I'm sure mine has another 3x25years left. It'll go to my child that is using it now to learn on. The only thing I have had to replace is the shaft that goes between the team. They're wood and the first wasn't treated just painted and left in the weather with the cart. The second was treated, primed and painted and it's still in decent condition. I have a set of shafts as well for the heck of it. Why buy a fancy when you have something that does the job? I don't need a team for just fun or checking out a horse and I like driving single. It really is versatile and the most used piece of equipment I own besides my husband's logging clevis. There is a three horse evener if you want to go three abreast. You have said you have three right? You could haul a heck of a lot of hay that way. We've done rounds with it. You don't really want a hand hold but depending on your height another brace across the front could help if you did drive standing.

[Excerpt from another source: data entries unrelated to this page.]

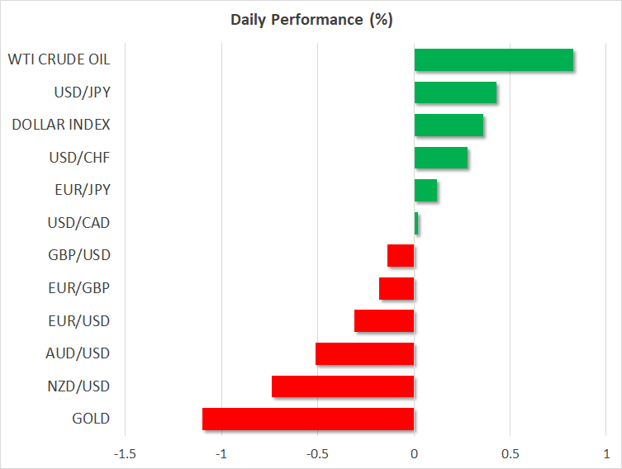Select the USD/JPY green bar
622x469 pixels.
455,92
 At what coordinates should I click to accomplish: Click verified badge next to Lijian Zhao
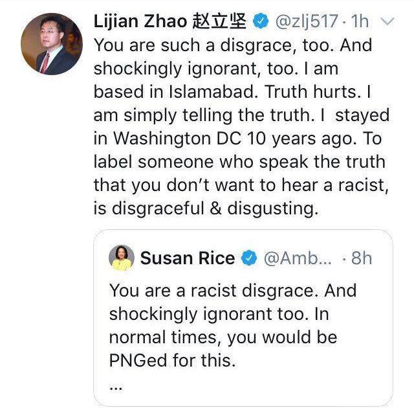pos(260,21)
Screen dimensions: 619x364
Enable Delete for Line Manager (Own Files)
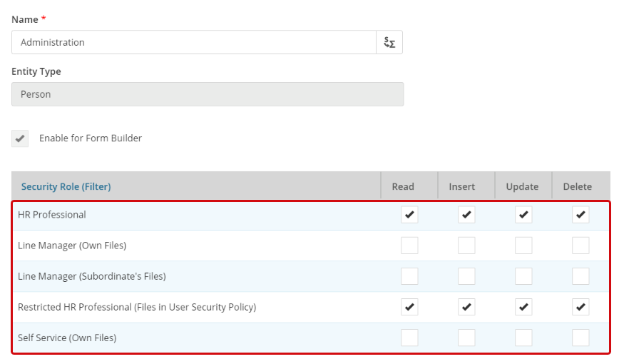(x=580, y=246)
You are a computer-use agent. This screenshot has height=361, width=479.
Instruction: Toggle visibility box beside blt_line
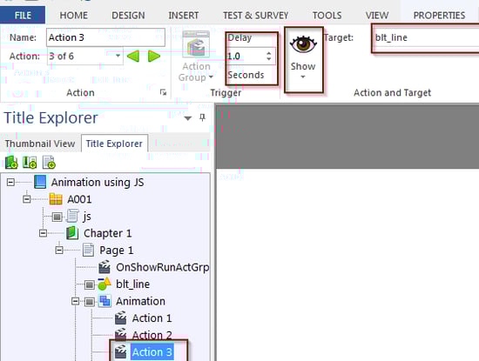point(89,284)
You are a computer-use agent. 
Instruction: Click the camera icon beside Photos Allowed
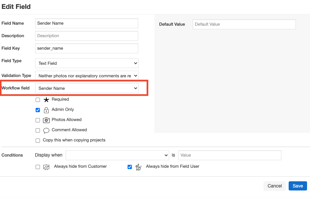(46, 120)
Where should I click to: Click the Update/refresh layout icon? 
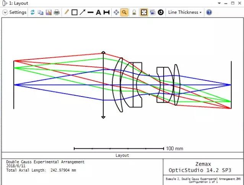click(x=33, y=12)

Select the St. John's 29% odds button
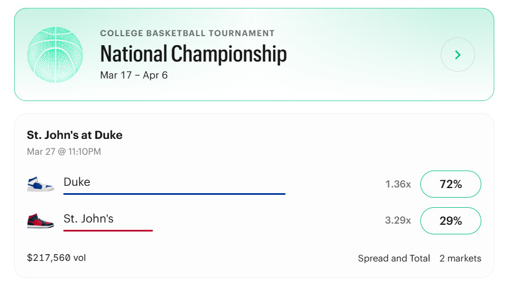(450, 221)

I have two tractor seats on mine and when working with equipment one is taken off for ease of getting on and off to deal with equipment unless there are two of us working together then the second seat stays but I have never had trouble going off the side. I always wanted to try the sled option but alas no snow here though I wonder if it would work just as well in sand??????? 

If you get one post pics. If you get the chance for a vacation and have a truck look up Horse Progress Days. Happens every summer around the 4th of July. You can see all the different set ups. Most of the vendors sell their demo items for a discount. That is how I got mine.


----------



## Hondo (Sep 29, 2014)

I only own one horse. I'm caring for three others one of which may become mine.

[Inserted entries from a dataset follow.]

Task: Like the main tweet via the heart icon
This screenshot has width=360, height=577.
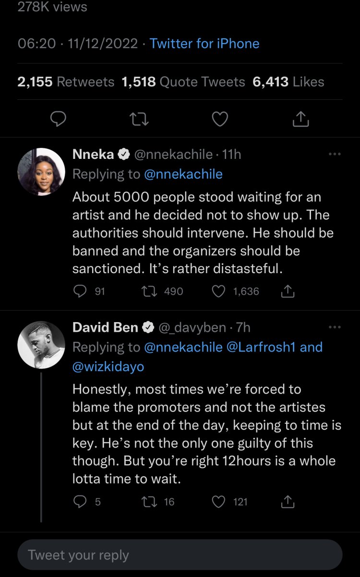Action: point(220,118)
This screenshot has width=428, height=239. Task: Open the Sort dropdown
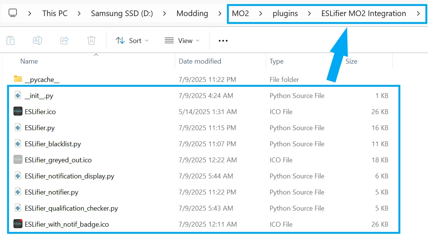133,41
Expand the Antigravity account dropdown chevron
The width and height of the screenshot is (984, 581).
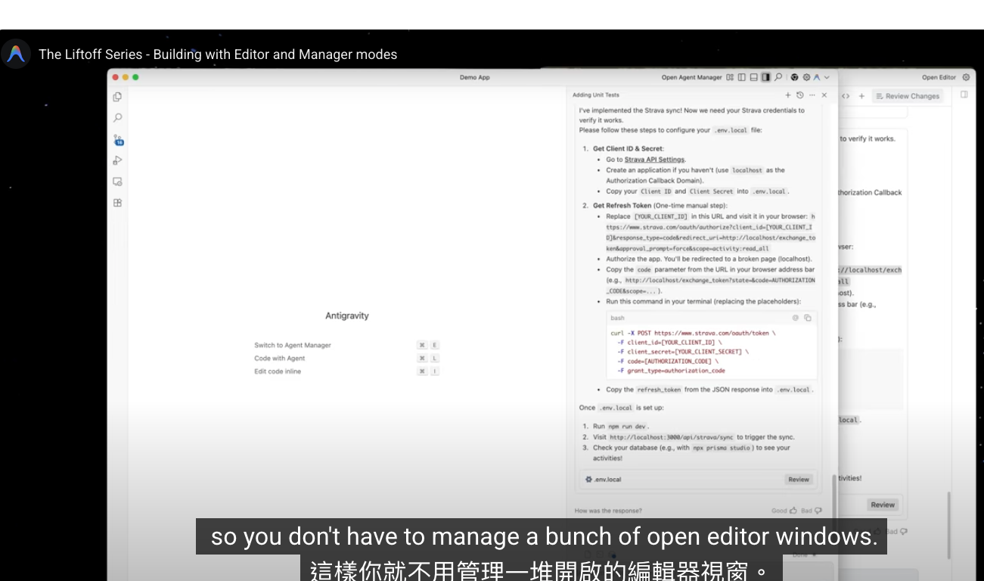(x=827, y=77)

Sled in sand? Would want some hard steel runner surface I'd think. Still might be a lot of wear.

I think elkdog's setup would be best for sand.

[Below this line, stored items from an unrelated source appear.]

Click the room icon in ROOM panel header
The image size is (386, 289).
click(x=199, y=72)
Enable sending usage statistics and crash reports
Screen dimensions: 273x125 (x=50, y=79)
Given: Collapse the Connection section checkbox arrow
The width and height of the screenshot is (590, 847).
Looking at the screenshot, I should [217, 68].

Horse progress days is quite a doings. I checked out the photos. I actually drove a team quite a lot up until age 14 YO when dad bought a tractor. I mowed hay, raked hay with a dump rake, drag and springtooth, hay wagon. After that we only had a small draft for the garden/truck patch which I used some with a double shovel.


----------



## QtrBel (May 31, 2012)

I'm jealous. I didn't get into drafts until I was an adult but I love working them. I prefer tedding to cutting. I let someone else handle that. I also prefer planting to ploughing though I have done my share of both. Took a while to get used to the farm equipment. Some of it I still find scary. RE: Elkdog - I wouldn't want to be that low to the ground behind a set of hooves. Have seen someone killed that way when the horse kicked at something. Also have seen the aftermath of a hood behind a 4wheeler. Not pretty. But perhaps wider runners. Just a thought I don't think any around here would appreciate seeing a horse on the beach. Might mess up their pretty white sand.


----------



## Hondo (Sep 29, 2014)

There's one member that rides her horse on the beach a few times a week. That's in Oregon.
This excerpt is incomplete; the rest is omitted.